Ethan was cheating off others’ papers
In this review, I have brought up multiple times how Resident Evil Village has connections to other iterations of the series and that is not by accident. It is Capcom’s attempt to take everything that Resident Evil, and horror game fans in general, love from the series and put them into one package. And while it does modify many of the formulas in Resident Evil games of the past, it does not do enough to improve on any of them. I spent the entire time remembering older games and what a different section reminded me of over appreciating this new version for bringing something unique to the table.
However, I wouldn’t say this is necessarily a major flaw either, as Resident Evil Village does a fantastic job of keeping you on your toes. After every section, I was asking myself what would come next, and even then, it was usually surprising. Add in your typical lore dump near the end of the campaign and there is just about everything for Resident Evil fans to sink their teeth into here.

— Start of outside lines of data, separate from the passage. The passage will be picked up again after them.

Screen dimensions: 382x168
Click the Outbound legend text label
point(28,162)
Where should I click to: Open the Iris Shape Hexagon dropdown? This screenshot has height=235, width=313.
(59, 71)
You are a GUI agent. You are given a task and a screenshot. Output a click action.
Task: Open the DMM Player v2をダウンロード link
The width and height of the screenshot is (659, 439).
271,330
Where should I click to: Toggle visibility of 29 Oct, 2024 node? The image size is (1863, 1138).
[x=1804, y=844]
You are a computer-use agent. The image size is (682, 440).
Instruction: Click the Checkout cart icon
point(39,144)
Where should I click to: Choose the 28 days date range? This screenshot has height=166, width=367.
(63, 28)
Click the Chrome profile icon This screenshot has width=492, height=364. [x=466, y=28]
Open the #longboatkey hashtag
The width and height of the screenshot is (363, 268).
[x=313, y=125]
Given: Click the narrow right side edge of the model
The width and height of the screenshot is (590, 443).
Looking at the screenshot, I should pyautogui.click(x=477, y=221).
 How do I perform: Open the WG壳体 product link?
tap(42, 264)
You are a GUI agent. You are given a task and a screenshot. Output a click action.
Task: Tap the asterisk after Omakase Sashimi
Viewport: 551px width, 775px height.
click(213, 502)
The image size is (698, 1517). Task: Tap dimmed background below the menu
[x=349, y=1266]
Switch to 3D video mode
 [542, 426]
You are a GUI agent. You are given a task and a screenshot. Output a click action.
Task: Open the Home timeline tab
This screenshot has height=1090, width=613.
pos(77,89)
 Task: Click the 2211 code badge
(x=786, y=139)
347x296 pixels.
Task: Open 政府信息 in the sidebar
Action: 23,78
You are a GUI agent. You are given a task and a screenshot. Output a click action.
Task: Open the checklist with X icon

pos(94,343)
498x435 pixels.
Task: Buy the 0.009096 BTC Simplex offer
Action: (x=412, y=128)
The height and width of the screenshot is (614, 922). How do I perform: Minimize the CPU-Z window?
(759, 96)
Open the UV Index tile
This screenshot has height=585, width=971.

The campaign is anywhere from eight to twelve hours long, which is actually a bit lengthy for a Resident Evil game. Even so, there are a few things to do after finishing your initial run of the main campaign. Resident Evil Village does feature the Mercenaries mode for those that want to run around and shoot Lycans as fast as possible in multiple areas based on the campaign. Plus, if you just want to return to the main campaign for a speedrun or to see something you may have missed, there are some nice unlockables available like a Light Saber. At some point, there will also be the Resident Evil ReVerse multiplayer, but that has been delayed for now.
The resurrection of the Resident Evil franchise continues to bring banger after banger. From the two remakes of RE 2 and RE 3 to the new first-person perspective games in RE 7 and now RE 8 the franchise is going in the right direction. After playing this game, I cannot wait to see how Resident Evil 4 Remake is going to turn out. Not to mention, what Capcom does with the end of this trilogy of games with a presumptive Resident Evil 9. Capcom continues to take the right steps with this franchise and they have completely regained my trust as a big Resident Evil fan.